STATED PROBLEM ▸ Switch every "Viewport" in the rows below to "Window" and give the rows again with nothing else changed.
(begin)
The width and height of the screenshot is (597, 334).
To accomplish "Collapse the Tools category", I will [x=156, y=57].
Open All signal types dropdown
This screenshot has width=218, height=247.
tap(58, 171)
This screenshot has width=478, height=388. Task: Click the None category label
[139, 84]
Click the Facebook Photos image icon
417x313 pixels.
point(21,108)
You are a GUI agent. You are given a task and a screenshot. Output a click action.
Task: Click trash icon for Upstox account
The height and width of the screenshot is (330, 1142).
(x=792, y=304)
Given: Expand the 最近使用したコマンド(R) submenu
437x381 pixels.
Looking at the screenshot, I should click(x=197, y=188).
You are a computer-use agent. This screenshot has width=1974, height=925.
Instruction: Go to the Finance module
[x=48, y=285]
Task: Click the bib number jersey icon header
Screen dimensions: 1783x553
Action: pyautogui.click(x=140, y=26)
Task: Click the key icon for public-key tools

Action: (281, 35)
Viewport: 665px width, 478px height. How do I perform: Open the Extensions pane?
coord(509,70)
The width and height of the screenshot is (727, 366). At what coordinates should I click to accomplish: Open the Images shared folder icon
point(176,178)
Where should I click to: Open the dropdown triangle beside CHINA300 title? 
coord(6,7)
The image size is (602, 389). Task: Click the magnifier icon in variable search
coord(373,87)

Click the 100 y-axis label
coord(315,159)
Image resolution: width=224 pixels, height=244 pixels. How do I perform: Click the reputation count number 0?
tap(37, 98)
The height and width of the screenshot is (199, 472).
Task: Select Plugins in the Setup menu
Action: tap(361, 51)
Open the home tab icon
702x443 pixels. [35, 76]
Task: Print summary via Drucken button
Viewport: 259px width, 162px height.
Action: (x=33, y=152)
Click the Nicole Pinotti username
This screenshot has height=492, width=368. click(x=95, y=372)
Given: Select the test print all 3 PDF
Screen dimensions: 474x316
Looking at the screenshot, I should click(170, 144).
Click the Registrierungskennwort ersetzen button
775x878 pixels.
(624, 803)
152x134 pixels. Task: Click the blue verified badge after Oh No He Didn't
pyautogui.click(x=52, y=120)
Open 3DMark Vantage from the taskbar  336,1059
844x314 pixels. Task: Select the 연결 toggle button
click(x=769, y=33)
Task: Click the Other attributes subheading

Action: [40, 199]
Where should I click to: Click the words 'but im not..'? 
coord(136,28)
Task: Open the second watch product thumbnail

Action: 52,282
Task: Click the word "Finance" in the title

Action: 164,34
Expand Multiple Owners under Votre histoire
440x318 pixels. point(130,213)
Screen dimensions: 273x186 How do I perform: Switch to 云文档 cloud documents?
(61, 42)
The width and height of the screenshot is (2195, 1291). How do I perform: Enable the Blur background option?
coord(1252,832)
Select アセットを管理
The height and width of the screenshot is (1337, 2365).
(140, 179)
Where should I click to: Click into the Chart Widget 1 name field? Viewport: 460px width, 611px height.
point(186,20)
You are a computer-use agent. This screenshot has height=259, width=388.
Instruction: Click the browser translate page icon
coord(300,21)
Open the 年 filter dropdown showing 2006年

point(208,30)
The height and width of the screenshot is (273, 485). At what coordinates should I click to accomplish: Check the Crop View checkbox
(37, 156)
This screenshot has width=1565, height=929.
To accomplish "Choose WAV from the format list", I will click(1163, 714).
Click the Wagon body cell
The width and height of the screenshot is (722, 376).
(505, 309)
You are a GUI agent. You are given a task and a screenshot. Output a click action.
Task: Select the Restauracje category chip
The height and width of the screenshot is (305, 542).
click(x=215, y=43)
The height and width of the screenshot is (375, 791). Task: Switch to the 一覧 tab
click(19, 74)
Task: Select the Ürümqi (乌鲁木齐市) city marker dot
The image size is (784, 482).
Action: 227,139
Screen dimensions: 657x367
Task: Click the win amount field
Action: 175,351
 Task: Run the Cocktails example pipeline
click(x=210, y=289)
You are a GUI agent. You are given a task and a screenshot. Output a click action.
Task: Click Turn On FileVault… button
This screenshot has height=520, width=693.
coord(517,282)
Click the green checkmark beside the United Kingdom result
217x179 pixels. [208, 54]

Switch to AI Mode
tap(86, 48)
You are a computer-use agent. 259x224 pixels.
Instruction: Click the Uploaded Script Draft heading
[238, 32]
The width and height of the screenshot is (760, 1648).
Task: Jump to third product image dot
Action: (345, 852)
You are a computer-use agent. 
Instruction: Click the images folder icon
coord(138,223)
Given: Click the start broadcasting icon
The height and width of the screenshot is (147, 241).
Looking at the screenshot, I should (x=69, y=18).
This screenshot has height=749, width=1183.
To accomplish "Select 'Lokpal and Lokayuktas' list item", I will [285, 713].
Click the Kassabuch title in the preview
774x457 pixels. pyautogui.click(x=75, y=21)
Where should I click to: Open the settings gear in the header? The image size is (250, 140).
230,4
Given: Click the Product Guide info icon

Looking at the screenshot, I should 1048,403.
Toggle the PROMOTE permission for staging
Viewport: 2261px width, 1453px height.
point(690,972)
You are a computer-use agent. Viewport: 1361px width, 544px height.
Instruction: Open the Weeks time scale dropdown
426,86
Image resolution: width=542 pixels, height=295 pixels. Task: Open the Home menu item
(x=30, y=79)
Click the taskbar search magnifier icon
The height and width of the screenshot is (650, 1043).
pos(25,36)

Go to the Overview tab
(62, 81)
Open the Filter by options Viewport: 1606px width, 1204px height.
(end)
CORRECT OUTPUT ▸
The width and height of the screenshot is (597, 334).
To accomplish "Collapse the Tools category", I will [x=156, y=57].
Open All signal types dropdown
This screenshot has width=218, height=247.
tap(58, 171)
This screenshot has width=478, height=388. Task: Click the None category label
[139, 84]
Click the Facebook Photos image icon
417x313 pixels.
point(21,108)
You are a GUI agent. You are given a task and a screenshot. Output a click action.
Task: Click trash icon for Upstox account
The height and width of the screenshot is (330, 1142).
(x=792, y=304)
Given: Expand the 最近使用したコマンド(R) submenu
437x381 pixels.
Looking at the screenshot, I should click(x=197, y=188).
You are a computer-use agent. This screenshot has width=1974, height=925.
Instruction: Go to the Finance module
[x=48, y=285]
Task: Click the bib number jersey icon header
Screen dimensions: 1783x553
Action: pyautogui.click(x=140, y=26)
Task: Click the key icon for public-key tools

Action: (281, 35)
Window: 665px width, 478px height. How do I perform: Open the Extensions pane?
coord(509,70)
The width and height of the screenshot is (727, 366). At what coordinates should I click to accomplish: Open the Images shared folder icon
point(176,178)
Where should I click to: Open the dropdown triangle beside CHINA300 title? 
coord(6,7)
The image size is (602, 389). Task: Click the magnifier icon in variable search
coord(373,87)

Click the 100 y-axis label
coord(315,159)
Image resolution: width=224 pixels, height=244 pixels. How do I perform: Click the reputation count number 0?
tap(37, 98)
The height and width of the screenshot is (199, 472).
Task: Select Plugins in the Setup menu
Action: tap(361, 51)
Open the home tab icon
702x443 pixels. [35, 76]
Task: Print summary via Drucken button
Window: 259px width, 162px height.
Action: (x=33, y=152)
Click the Nicole Pinotti username
This screenshot has height=492, width=368. click(x=95, y=372)
Given: Select the test print all 3 PDF
Screen dimensions: 474x316
Looking at the screenshot, I should click(170, 144).
Click the Registrierungskennwort ersetzen button
775x878 pixels.
(624, 803)
152x134 pixels. Task: Click the blue verified badge after Oh No He Didn't
pyautogui.click(x=52, y=120)
Open 3DMark Vantage from the taskbar  336,1059
844x314 pixels. Task: Select the 연결 toggle button
click(x=769, y=33)
Task: Click the Other attributes subheading

Action: [40, 199]
Where should I click to: Click the words 'but im not..'? 
coord(136,28)
Task: Open the second watch product thumbnail

Action: 52,282
Task: Click the word "Finance" in the title

Action: 164,34
Expand Multiple Owners under Votre histoire
440x318 pixels. point(130,213)
Screen dimensions: 273x186 How do I perform: Switch to 云文档 cloud documents?
(61, 42)
The width and height of the screenshot is (2195, 1291). How do I perform: Enable the Blur background option?
coord(1252,832)
Select アセットを管理
The height and width of the screenshot is (1337, 2365).
(140, 179)
Where should I click to: Click into the Chart Widget 1 name field? Window: 460px width, 611px height.
point(186,20)
You are a computer-use agent. This screenshot has height=259, width=388.
Instruction: Click the browser translate page icon
coord(300,21)
Open the 年 filter dropdown showing 2006年

point(208,30)
The height and width of the screenshot is (273, 485). At what coordinates should I click to accomplish: Check the Crop View checkbox
(37, 156)
This screenshot has width=1565, height=929.
To accomplish "Choose WAV from the format list", I will click(1163, 714).
Click the Wagon body cell
The width and height of the screenshot is (722, 376).
(505, 309)
You are a GUI agent. You are given a task and a screenshot. Output a click action.
Task: Select the Restauracje category chip
The height and width of the screenshot is (305, 542).
click(x=215, y=43)
The height and width of the screenshot is (375, 791). Task: Switch to the 一覧 tab
click(19, 74)
Task: Select the Ürümqi (乌鲁木齐市) city marker dot
The image size is (784, 482).
Action: 227,139
Screen dimensions: 657x367
Task: Click the win amount field
Action: 175,351
 Task: Run the Cocktails example pipeline
click(x=210, y=289)
You are a GUI agent. You are given a task and a screenshot. Output a click action.
Task: Click Turn On FileVault… button
This screenshot has height=520, width=693.
coord(517,282)
Click the green checkmark beside the United Kingdom result
217x179 pixels. [208, 54]

Switch to AI Mode
tap(86, 48)
You are a computer-use agent. 259x224 pixels.
Instruction: Click the Uploaded Script Draft heading
[238, 32]
The width and height of the screenshot is (760, 1648).
Task: Jump to third product image dot
Action: (345, 852)
You are a computer-use agent. 
Instruction: Click the images folder icon
coord(138,223)
Given: Click the start broadcasting icon
The height and width of the screenshot is (147, 241).
Looking at the screenshot, I should (x=69, y=18).
This screenshot has height=749, width=1183.
To accomplish "Select 'Lokpal and Lokayuktas' list item", I will [285, 713].
Click the Kassabuch title in the preview
774x457 pixels. pyautogui.click(x=75, y=21)
Where should I click to: Open the settings gear in the header? The image size is (250, 140).
230,4
Given: Click the Product Guide info icon

Looking at the screenshot, I should 1048,403.
Toggle the PROMOTE permission for staging
Window: 2261px width, 1453px height.
point(690,972)
You are a computer-use agent. Window: 1361px width, 544px height.
Instruction: Open the Weeks time scale dropdown
426,86
Image resolution: width=542 pixels, height=295 pixels. Task: Open the Home menu item
(x=30, y=79)
Click the taskbar search magnifier icon
The height and width of the screenshot is (650, 1043).
pos(25,36)

Go to the Overview tab
(62, 81)
Open the Filter by options Window: 1606px width, 1204px height.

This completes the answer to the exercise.